Tut. Sambungan diputus sepihak oleh Alvan. Langkah nya terus menyusuri koridor yg mulai di isi oleh murid yg berdatangan.

Setelah tiba di taman belakang sekolah, laki-laki itu memilih mendudukkan diri di bawah pohon rindang yang ada di sana. Suasana sejuk sangat kentara, sinar matahari pagi juga tidak menyengatnya sebab berlindung di bawah pohon. Matanya terpejam menikmati angin pagi yang berhembus, namun pikiran nya masih berkecamuk tentang siapa yang telah menjadikan nya kambing hitam dari perbuatan jahat nya.
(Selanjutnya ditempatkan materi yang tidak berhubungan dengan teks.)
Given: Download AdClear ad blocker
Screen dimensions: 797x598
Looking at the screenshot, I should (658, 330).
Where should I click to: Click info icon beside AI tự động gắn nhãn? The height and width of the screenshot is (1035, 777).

"Video yang Tiffany dapat itu... Itu editan kan? Deepfake, iya, kenapa gua gak kepikiran ke sana ya? Gua bisa minta tolong bang Edgar, dia ngerti soal beginian!" monolog nya seorang diri.

"Baru sadar lo?"

Suara yang entah dari mana asalnya berhasil membuat Alvan spontan berdiri dari duduknya, ia mencari ke seluruh arah namun tak menemukan siapapun, alisnya mengkerut bingung. Sedangkan sosok itu hanya menggeleng kepalanya menahan tawa melihat ekpresi temannya yang kebingungan.

"Gua di atas pohon, Van!" ucapnya diiringi kekehan ringan.

Alvan spontan mendongak, laki-laki itu malah menatap nya nyalang sehingga Bintang yang tengah duduk enteng di atas pohon harus melompat turun di sertai dengan senyum pepsodent nya.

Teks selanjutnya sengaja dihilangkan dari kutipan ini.